Animals & Evolution: Field Museum Specimens Reveal Rapid Changes In Modern-Day Creatures (VIDEO)

WATCH: Creatures Are Changing Before Our Eyes

Living things adapt and evolve -- all the time. In fact, the animals we see scurrying around in our backyards are much different than they were many years ago.

But what are some shocking changes we can pinpoint? Examples, and even some mysteries, are hidden in robust collections of preserved creatures from years past to the present, like the library at The Field Museum in Chicago.

"We're the libraries of the material that will allow you to test various hypotheses about how life has changed overtime, or how it might change going forward," Bill Stanley, the museum's mammals collection manager, told The Huffington Post.

From dolphins to deer mice, he pulled back the collection's curtains to reveal how modern-day species are changing over time. Watch the video above and/or click the link below for a full transcript. Plus, leave your thoughts in the comments section. Come on, talk nerdy to me!

CLICK HERE FOR FULL TRANSCRIPT

JACQUELINE HOWARD: Hey everyone, Jacqueline Howard here. We live in an evolving world. People, places, and things are constantly changing. That's evident at The Field Museum in Chicago, where more than 24 million specimens and objects are housed for research -- googly-eyed bats in jars, freaky frozen furry creatures, scary skeletons ravaged by flesh-eating beetles. Yeah, it’s ghoulish, but it’s also science. Each specimen can show us examples of evolution -- and is studied by scientists to pinpoint specific changes in a species’ morphology, that is its shape and form. These changes aren’t just seen in the past, but the present, and may shed light on the future. But how? And why? Well, I’m here at The Field Museum to find out. I’m going to meet with mammals collection manager Bill Stanley, and this could get wild.

BILL STANLEY: People often ask well, what are some very extreme changes that we can see in mammals that we’re familiar with? And my favorite is the dolphin. Cetaceans reinvaded the sea after being upon land as land mammals for long periods of time and as they got further, and further out to sea, they lost the need for their back legs and we can see this in the fossil record. When you lose the back legs, you lose the need for the pelvis. These bones here are free floating in the back-third of the animal and are the remnants of the pelvis.
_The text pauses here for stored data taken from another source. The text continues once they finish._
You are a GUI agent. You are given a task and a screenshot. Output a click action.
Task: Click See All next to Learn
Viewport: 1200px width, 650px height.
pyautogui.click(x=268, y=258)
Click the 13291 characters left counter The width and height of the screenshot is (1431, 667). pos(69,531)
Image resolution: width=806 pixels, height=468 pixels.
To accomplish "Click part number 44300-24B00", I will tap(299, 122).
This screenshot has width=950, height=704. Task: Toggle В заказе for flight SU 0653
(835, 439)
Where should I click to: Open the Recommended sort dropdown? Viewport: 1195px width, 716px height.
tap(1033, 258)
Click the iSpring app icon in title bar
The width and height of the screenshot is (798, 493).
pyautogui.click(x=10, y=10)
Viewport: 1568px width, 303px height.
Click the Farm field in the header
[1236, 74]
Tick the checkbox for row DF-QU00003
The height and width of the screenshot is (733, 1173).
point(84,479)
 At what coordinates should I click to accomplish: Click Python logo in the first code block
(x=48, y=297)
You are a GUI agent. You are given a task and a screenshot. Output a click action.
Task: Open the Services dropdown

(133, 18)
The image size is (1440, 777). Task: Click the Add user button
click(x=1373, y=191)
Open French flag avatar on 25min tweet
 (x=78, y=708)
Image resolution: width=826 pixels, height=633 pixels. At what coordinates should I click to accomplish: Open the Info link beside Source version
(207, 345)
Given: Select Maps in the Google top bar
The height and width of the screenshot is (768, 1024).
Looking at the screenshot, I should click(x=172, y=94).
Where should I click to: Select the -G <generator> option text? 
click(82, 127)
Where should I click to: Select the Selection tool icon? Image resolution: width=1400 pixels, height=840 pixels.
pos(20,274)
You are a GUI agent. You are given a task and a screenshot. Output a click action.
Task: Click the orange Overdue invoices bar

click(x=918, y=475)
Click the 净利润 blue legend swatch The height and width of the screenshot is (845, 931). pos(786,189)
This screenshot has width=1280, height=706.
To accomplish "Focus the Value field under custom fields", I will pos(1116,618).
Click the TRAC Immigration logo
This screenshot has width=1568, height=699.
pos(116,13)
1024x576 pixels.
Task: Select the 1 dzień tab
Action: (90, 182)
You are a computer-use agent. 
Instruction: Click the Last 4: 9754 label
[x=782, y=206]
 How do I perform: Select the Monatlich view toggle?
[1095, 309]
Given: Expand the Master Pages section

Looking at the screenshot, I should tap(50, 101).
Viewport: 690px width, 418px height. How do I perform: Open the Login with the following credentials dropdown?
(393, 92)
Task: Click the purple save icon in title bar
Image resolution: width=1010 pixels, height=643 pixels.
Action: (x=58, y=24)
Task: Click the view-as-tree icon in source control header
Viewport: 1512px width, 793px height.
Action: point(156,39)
JH: That’s an extreme example of gradual change. And if you take a close look at deer mice -- they’ll show you change in action. Recent studies have suggested changes in the little rodent’s skull size, and even one population’s coat color. But Bill said there’s also something called punctuated equilibrium. That's when evolutionary change seems to have taken place in a very short period of time -- there may be no intermediate forms of the species, so that sometimes eerily leaves no timeline. Case in point? The hero shrew.

BS: There is one shrew that is from the standpoint of the vertebral column, the most bizarre mammal in the world. With this animal, given that there are no transition forms -- there is nothing in between this vertebral column morphology and the morphology of all other shrews or all other mammals -- this has been suggested to be an example of punctuated equilibrium, where everything was constantly the same shape roughly speaking until a very marked change in the morphology of the vertebral column in a very short time frame.

JH: The vertebral column is similar in all mammals. See that? It’s the lumbar region of a typical cat, and most mammalian spines look like that. Mine, yours, even your dog’s. But here’s a change in the spine of a shrew that, as Bill called it, is bizarre.

BS: This is the hero shrew, and unlike you or I or the cat, there are 15 to 20 processes on the sides of these vertebrae and they interlock. And the muscles that are associated with this, and this fortified lower region of the backbone, give this animal incredible strength. Now here’s the mindblowing part, we don’t know why.

JH: Behind these doors is the wild, and sometimes downright creepy way scientists learn more about change in species to answer that question: Why? Scientists stash and study dead animals, once they've died, spanning over centuries, to pinpoint changes in morphology. The animals are frozen and dissected before researchers then preserve their skins, skeletons, and...

BS: The other way that we often preserve animals is to pickle them. By that I mean the animal is injected with formalin and then switch to ethanol, so this is a hammerhead bat that is sitting in a jar of 70 percent ethanol.

JH: Eek! But, let’s keep it one hundred. What’s the point of all this?

BS: These animals are very much a part of the fabric of our lives. They may be eating seeds that are important for plants that we like. They may be pollinating trees that are vital for getting medicines from. They may be food for raptors that we like to watch. They may be carrying ticks that carry certain diseases. If we can predict how these animals are going to change, then we can predict what’s going to happen with all these other things that these animals are so integral to.

JH: I told you things could get wild. But seriously, how cool is it that animals we see everyday are constantly changing? Let me know what you think. You know the drill, talk nerdy to me!